**GIVEN INFORMATION**:
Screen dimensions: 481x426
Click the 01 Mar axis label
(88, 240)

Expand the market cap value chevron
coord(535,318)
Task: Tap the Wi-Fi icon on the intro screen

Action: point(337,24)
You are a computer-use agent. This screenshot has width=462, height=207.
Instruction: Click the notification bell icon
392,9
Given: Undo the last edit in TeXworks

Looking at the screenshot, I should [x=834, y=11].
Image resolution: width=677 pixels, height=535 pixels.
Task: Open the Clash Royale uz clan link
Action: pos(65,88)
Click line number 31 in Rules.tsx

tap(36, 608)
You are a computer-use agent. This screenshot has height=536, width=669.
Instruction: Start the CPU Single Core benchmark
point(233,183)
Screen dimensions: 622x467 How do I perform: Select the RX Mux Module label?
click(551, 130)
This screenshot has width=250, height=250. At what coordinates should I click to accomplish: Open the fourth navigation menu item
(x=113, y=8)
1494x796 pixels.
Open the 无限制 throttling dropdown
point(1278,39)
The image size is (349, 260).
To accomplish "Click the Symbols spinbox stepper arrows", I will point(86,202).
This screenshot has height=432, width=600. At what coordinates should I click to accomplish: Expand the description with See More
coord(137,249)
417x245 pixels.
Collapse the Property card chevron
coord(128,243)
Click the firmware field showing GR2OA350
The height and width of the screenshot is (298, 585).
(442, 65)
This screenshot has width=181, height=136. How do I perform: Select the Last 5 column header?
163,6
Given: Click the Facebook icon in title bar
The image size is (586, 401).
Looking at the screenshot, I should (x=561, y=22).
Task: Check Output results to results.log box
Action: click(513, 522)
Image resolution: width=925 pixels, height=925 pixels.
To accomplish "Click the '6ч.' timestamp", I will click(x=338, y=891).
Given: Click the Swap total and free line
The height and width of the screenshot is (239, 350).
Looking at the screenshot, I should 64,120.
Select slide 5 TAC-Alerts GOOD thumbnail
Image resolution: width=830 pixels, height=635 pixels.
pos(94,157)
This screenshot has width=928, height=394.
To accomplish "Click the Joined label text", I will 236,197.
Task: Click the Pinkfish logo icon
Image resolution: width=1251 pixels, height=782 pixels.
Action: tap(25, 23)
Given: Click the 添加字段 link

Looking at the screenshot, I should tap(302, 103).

**DIRECTIONS FOR THIS TASK**: Starting at the beginning of the records and stopping after the line containing "(x=113, y=8)", write those lines out again, switching "Instruction" to "Directive" and leaving everything else unchanged.

**ANSWER FOR THE TASK**:
Screen dimensions: 481x426
Click the 01 Mar axis label
(88, 240)

Expand the market cap value chevron
coord(535,318)
Task: Tap the Wi-Fi icon on the intro screen

Action: point(337,24)
You are a computer-use agent. This screenshot has width=462, height=207.
Directive: Click the notification bell icon
392,9
Given: Undo the last edit in TeXworks

Looking at the screenshot, I should [x=834, y=11].
Image resolution: width=677 pixels, height=535 pixels.
Task: Open the Clash Royale uz clan link
Action: pos(65,88)
Click line number 31 in Rules.tsx

tap(36, 608)
You are a computer-use agent. This screenshot has height=536, width=669.
Directive: Start the CPU Single Core benchmark
point(233,183)
Screen dimensions: 622x467 How do I perform: Select the RX Mux Module label?
click(551, 130)
This screenshot has width=250, height=250. At what coordinates should I click to accomplish: Open the fourth navigation menu item
(x=113, y=8)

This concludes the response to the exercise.